--- begin STORED RECORDS ---
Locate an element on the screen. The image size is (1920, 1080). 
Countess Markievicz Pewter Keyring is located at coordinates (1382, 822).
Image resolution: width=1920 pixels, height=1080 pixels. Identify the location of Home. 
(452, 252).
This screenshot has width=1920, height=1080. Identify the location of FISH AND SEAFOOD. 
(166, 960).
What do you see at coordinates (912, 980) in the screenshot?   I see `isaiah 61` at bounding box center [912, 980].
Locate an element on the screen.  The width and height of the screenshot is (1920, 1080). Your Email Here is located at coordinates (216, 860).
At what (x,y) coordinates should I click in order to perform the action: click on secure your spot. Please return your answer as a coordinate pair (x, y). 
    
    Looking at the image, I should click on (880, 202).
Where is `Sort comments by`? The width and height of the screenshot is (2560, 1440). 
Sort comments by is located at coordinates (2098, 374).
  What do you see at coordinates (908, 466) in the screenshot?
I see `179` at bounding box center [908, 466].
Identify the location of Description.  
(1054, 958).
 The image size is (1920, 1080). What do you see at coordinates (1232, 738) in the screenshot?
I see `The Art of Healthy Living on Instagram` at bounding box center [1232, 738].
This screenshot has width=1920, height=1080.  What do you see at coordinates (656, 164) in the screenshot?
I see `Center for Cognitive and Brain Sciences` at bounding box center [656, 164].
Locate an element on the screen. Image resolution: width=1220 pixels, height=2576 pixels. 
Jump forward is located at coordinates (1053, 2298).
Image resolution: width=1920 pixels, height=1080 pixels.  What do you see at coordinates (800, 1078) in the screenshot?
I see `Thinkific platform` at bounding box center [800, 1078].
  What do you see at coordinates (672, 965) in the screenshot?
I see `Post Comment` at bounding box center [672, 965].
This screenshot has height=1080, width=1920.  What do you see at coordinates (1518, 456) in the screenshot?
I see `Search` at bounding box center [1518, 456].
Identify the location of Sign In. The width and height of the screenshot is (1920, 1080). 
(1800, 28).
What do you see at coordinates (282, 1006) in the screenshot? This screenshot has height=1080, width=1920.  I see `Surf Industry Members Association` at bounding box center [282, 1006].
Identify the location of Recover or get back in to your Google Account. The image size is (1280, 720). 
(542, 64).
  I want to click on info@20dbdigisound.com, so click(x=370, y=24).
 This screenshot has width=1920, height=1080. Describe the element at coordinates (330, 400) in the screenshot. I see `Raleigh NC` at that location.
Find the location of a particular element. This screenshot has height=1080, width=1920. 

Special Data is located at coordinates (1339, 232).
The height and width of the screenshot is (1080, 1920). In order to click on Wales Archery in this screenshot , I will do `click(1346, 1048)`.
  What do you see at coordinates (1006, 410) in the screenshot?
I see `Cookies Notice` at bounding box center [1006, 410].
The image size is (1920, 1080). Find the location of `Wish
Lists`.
--- end STORED RECORDS ---
- AIM
Render every line of the records above as a Markdown table with the columns Index and Entry, placing the running row number under Index and the line itself under Entry. Leave out blank lines.

- COMPLETED EXERCISE
| Index | Entry |
|---|---|
| 1 | Locate an element on the screen. The image size is (1920, 1080).  |
| 2 | Countess Markievicz Pewter Keyring is located at coordinates (1382, 822). |
| 3 | Image resolution: width=1920 pixels, height=1080 pixels. Identify the location of Home.  |
| 4 | (452, 252). |
| 5 | This screenshot has width=1920, height=1080. Identify the location of FISH AND SEAFOOD.  |
| 6 | (166, 960). |
| 7 | What do you see at coordinates (912, 980) in the screenshot?   I see `isaiah 61` at bounding box center [912, 980]. |
| 8 | Locate an element on the screen.  The width and height of the screenshot is (1920, 1080). Your Email Here is located at coordinates (216, 860). |
| 9 | At what (x,y) coordinates should I click in order to perform the action: click on secure your spot. Please return your answer as a coordinate pair (x, y).  |
| 10 |     Looking at the image, I should click on (880, 202). |
| 11 | Where is `Sort comments by`? The width and height of the screenshot is (2560, 1440).  |
| 12 | Sort comments by is located at coordinates (2098, 374). |
| 13 |   What do you see at coordinates (908, 466) in the screenshot? |
| 14 | I see `179` at bounding box center [908, 466]. |
| 15 | Identify the location of Description.   |
| 16 | (1054, 958). |
| 17 |  The image size is (1920, 1080). What do you see at coordinates (1232, 738) in the screenshot? |
| 18 | I see `The Art of Healthy Living on Instagram` at bounding box center [1232, 738]. |
| 19 | This screenshot has width=1920, height=1080.  What do you see at coordinates (656, 164) in the screenshot? |
| 20 | I see `Center for Cognitive and Brain Sciences` at bounding box center [656, 164]. |
| 21 | Locate an element on the screen. Image resolution: width=1220 pixels, height=2576 pixels.  |
| 22 | Jump forward is located at coordinates (1053, 2298). |
| 23 | Image resolution: width=1920 pixels, height=1080 pixels.  What do you see at coordinates (800, 1078) in the screenshot? |
| 24 | I see `Thinkific platform` at bounding box center [800, 1078]. |
| 25 |   What do you see at coordinates (672, 965) in the screenshot? |
| 26 | I see `Post Comment` at bounding box center [672, 965]. |
| 27 | This screenshot has height=1080, width=1920.  What do you see at coordinates (1518, 456) in the screenshot? |
| 28 | I see `Search` at bounding box center [1518, 456]. |
| 29 | Identify the location of Sign In. The width and height of the screenshot is (1920, 1080).  |
| 30 | (1800, 28). |
| 31 | What do you see at coordinates (282, 1006) in the screenshot? This screenshot has height=1080, width=1920.  I see `Surf Industry Members Association` at bounding box center [282, 1006]. |
| 32 | Identify the location of Recover or get back in to your Google Account. The image size is (1280, 720).  |
| 33 | (542, 64). |
| 34 |   I want to click on info@20dbdigisound.com, so click(x=370, y=24). |
| 35 |  This screenshot has width=1920, height=1080. Describe the element at coordinates (330, 400) in the screenshot. I see `Raleigh NC` at that location. |
| 36 | Find the location of a particular element. This screenshot has height=1080, width=1920.  |
| 37 | Special Data is located at coordinates (1339, 232). |
| 38 | The height and width of the screenshot is (1080, 1920). In order to click on Wales Archery in this screenshot , I will do `click(1346, 1048)`. |
| 39 |   What do you see at coordinates (1006, 410) in the screenshot? |
| 40 | I see `Cookies Notice` at bounding box center [1006, 410]. |
| 41 | The image size is (1920, 1080). Find the location of `Wish |
| 42 | Lists`. |